[Passage provided]
+-------+

7 Things that Keep Editors in Business

A long time ago, in a life far, far away, I worked as an assistant manager of a Pizza Hut. The owner of this particular store (a former Pizza Hut corporate big-wig) had hired a man we’ll call “Gary” (since that was his name) to globally manage the stores. Since each store already had its own manager and more than a few assistant managers, I wondered what Gary’s responsibilities entailed. I found out one Friday in the middle of the lunch rush hour. He entered the restaurant as any other customer, waited to be seated, then proceeded to order enough food for a family of six.

Since this was my first experience with Gary, I was puzzled by the fear that marked the faces of my lead cook, the hostess, and every other employee under the red roof. (Even some of the regular customers seemed to cower in his presence.)

I soon learned that Gary’s primary responsibility was delivering surprise inspections. On this particular Friday afternoon, he was troubled by the dents in the Parmesan shaker (ten point deduction); the microscopic tear in the red and white checked table cloth (goodbye five more points); and worst of all, one of the pizzas he ordered was overcooked (there goes the hope of a passing score).

Inspection fail.

At first I was a little peeved at the nit-pickiness of Gary’s complaints. I mean, dents in the Parmesan shaker? And the pizza wasn’t that overcooked. After my fifth surprise inspection, I began to wonder if he kept finding things wrong with the store solely to justify his job. But then one day we scored a 97, much to the delight of the store manager (a man I feared not because he was my boss but because he was a semi-pro kickboxer and carried himself in the store like he was stalking an opponent in the ring).

It was then that I finally understood what Gary was doing: he was teaching us the difference between good and great, illustrating (in his own snarly, self-important fashion) how vigilance and attention to detail can introduce excellence where “good enough” once held sway.

Here’s the clever transition from a post about pizza to a post about editing. (You were way ahead of me, weren’t you?) Yup. I’m Gary. All editors are Gary, though thankfully, most of us don’t look like we’re trying out for the part of Blake in the movie version of Glengarry Glen Ross.

So to that end, here’s a list of seven things that keep editors in business. Fix all of these in your novel and we’ll all be out of a job.

Or maybe we’ll find something else that needs attention.

  1. Pet Words and Phrases – These are the words that just keep coming back like the killer that won’t die in a cheesy horror film. You may think “Becky spat the words at him” is perfect for the scene you’re writing, but what you don’t recall is that Becky spat words three pages earlier. So did Louella. And Fred. And in the next chapter, Timmy is going to spit words. With so much spitting going on, your novel is drowning in saliva. Kill the repeat offenders when possible. Please.
  2. Head-hopping – I’m aware there’s an ongoing debate (I prefer to call it a conversation) about the whole POV issue, but my complaint here is very specific. Let’s assume you’re not trying to write from a pure omniscient POV (it might well be the hardest to pull off with excellence). Okay, so you’ve got your four or five main characters and each one is reasonably well defined. Good for you. So why, in the middle of Jason’s scene, does the unnamed baker across the cupcake counter have to interrupt his POV to point out just how indecisive Jason is being? Head-hopping within a scene is confusing. And I think it’s just lazy writing.

+-------+

[Data listing]
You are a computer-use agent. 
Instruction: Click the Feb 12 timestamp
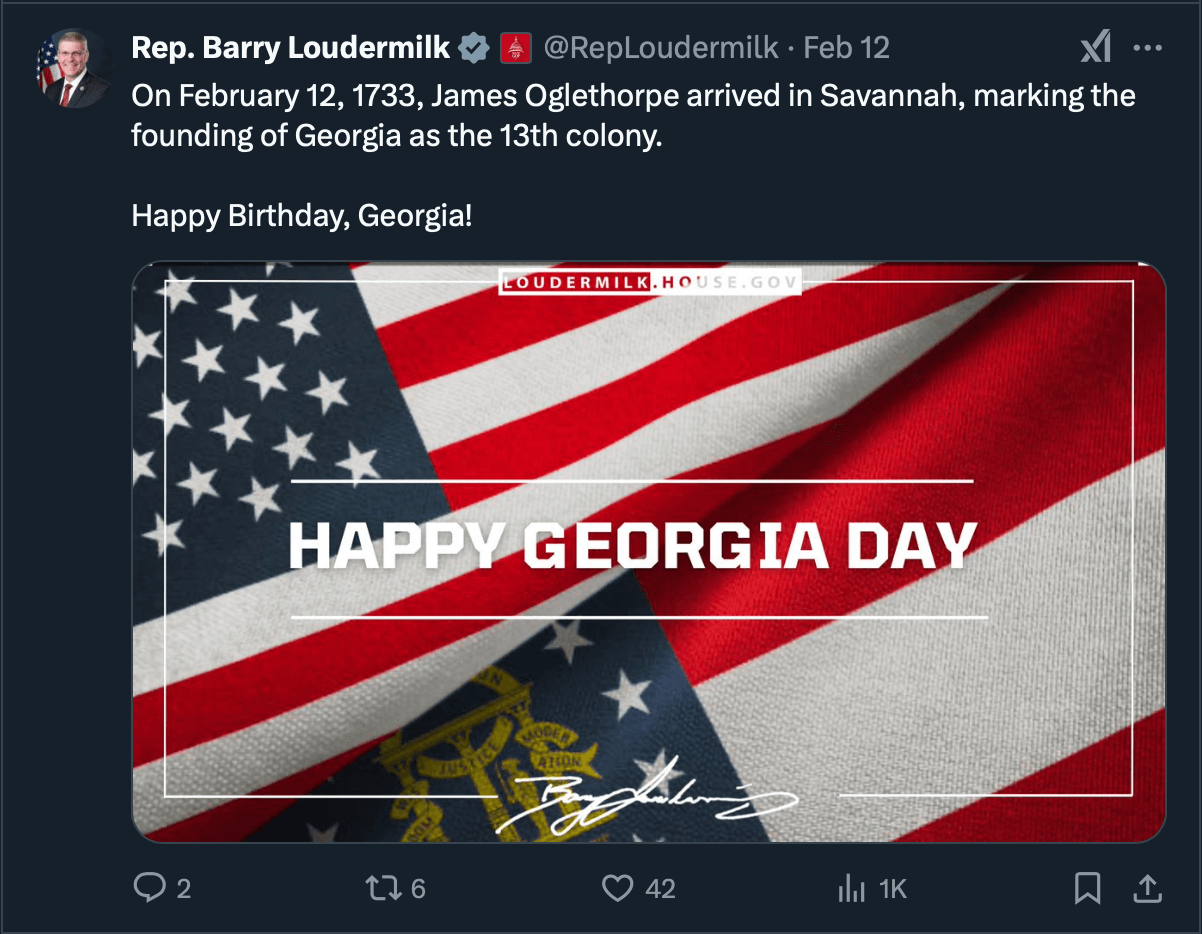[x=846, y=47]
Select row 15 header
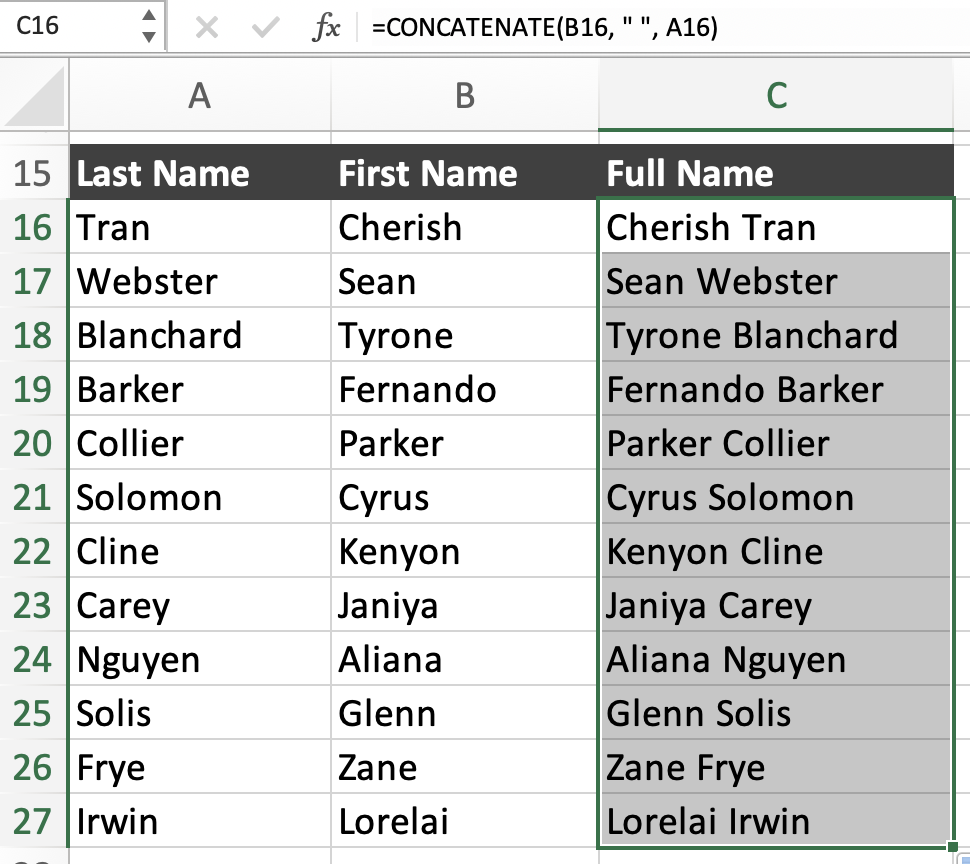Screen dimensions: 970x864 pos(35,173)

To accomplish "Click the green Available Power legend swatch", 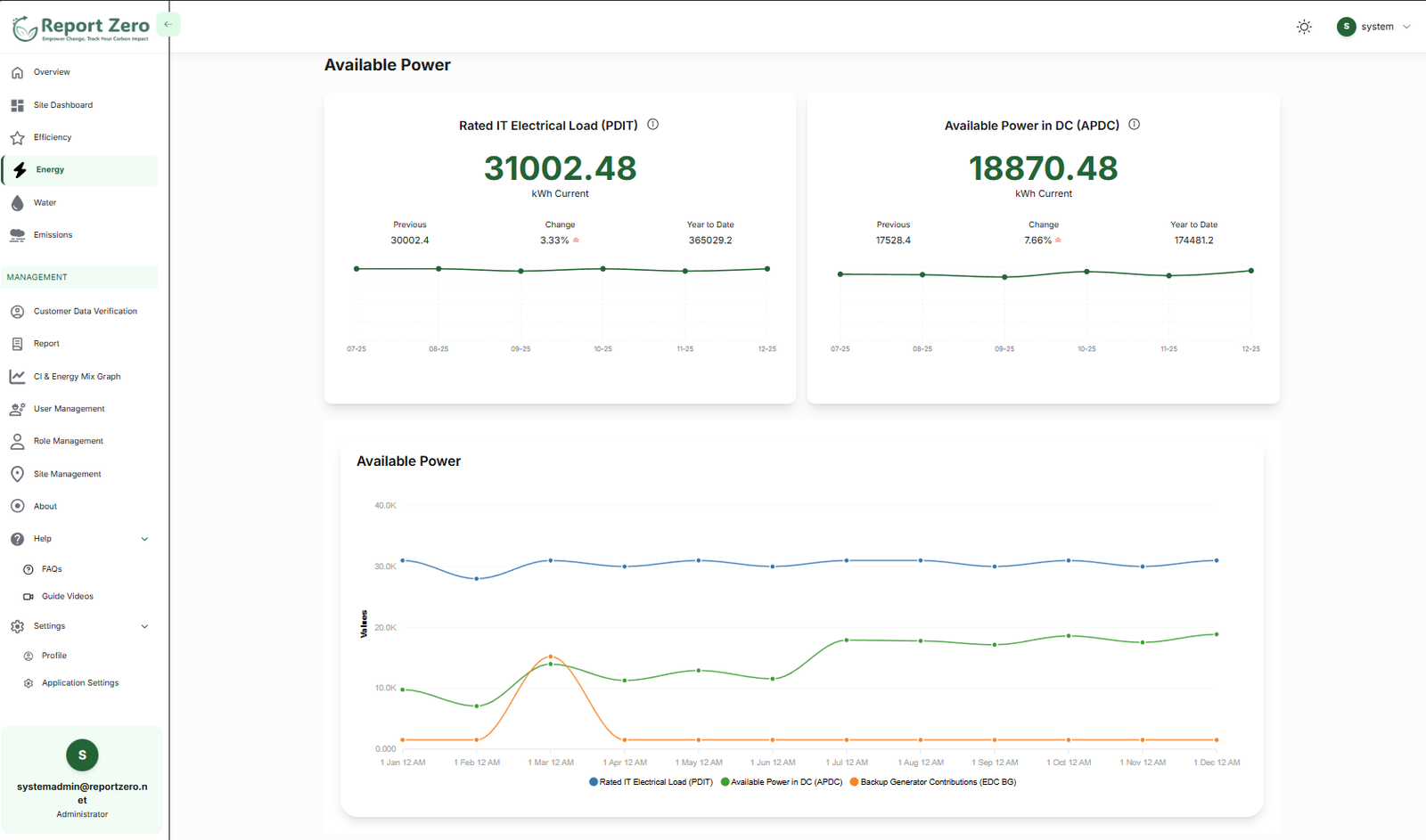I will [725, 782].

+-------+

[Directives]
a) According to the editing article, what was Gary's primary responsibility?
b) Reproduce the part of the editing article starting with "It was then" and going on through "once held sway.".
c) Continue the editing article from the point where it stops.
The records have no connection to the editing article.

[Answers below]
a) Gary's primary responsibility was delivering surprise inspections.

b)
It was then that I finally understood what Gary was doing: he was teaching us the difference between good and great, illustrating (in his own snarly, self-important fashion) how vigilance and attention to detail can introduce excellence where “good enough” once held sway.

c)
  3. [To be added later] – I have a writer friend who can churn out 10,000 words in a day. In order to maintain that pace, she often slips in placeholders such as [descriptive word] when the right words don’t come quick enough or when further research is required. But long before she turns her novel in to her editor, she goes through the manuscript and fills in those blanks. This way, her editor won’t have to wonder what she meant by [large potted plant with spiky leaves]. Now, if you’re collaborating with your editor early in the process, this isn’t such a horrible thing. You can work together to solve the puzzles. But if you’re saying “this is it – this is the final draft” and it’s full of holes…well…fix it first, dear Liza.
  4. The Brady Bunch Syndrome – This may just be my pet peeve, but I’m constantly amazed by how many novels (including many published novels, mind you) end so abruptly. Characters you’ve come to know and love suddenly resolve all their issues and everything is dandy. End of story. It almost feels as if the writer just got tired of writing and said, “well, I’d better end this now.” Give your ending due consideration. If you’re pushing the edge of your word count, don’t automatically cut from the ending. Just write your novel, then go back and trim (most likely from the middle). Allow the ending to breathe. A good story doesn’t stop at the last page. Well-written characters live on.
  5. Perfect Characters – This is a corollary concern to the previous item. Have you ever known anyone without a flaw? I don’t mean have you ever known someone whom you perceived as flawless, I mean have you ever known a perfect person? Me neither. Allow your characters to show their weaknesses – even the ones you want the reader to despise. Give the reader a peek behind the curtain to see at the very least, a hint of their humanity.
  6. Name Dropping – When writing dialogue, it’s not necessary to attribute every spoken sentence to a character by name. Nor is it necessary to write out their full name every time they appear. If we’ve already met Skip Johnson, it’s okay to say “Skip stepped up to the counter to order a Nehi Grape soda.” If you’ve chosen your character names well (if they’re not too similar, for example), the reader won’t be likely to mistake Skip for someone else. Also, think about how people address each other in real life and apply that to your dialogue sequences. Yes, it’s true that written and spoken dialogue have a different pace and flow about them, but if you’ve got too many names flying around the page, it can be unnecessarily distracting for the reader.
  7. Thesaurusitis – Do I need to say more? A thesaurus is a great tool, but when used as a crutch, it can obfuscate the congenital pulchritude of the scribed utterance. Sometimes the first word that comes to mind is perfect. Use it. Unless, you’ve used in a dozen times before. Then see item #1. (Obvious tip: To improve your natural un-thesaurusized vocabulary, read. A lot. Above your grade level.)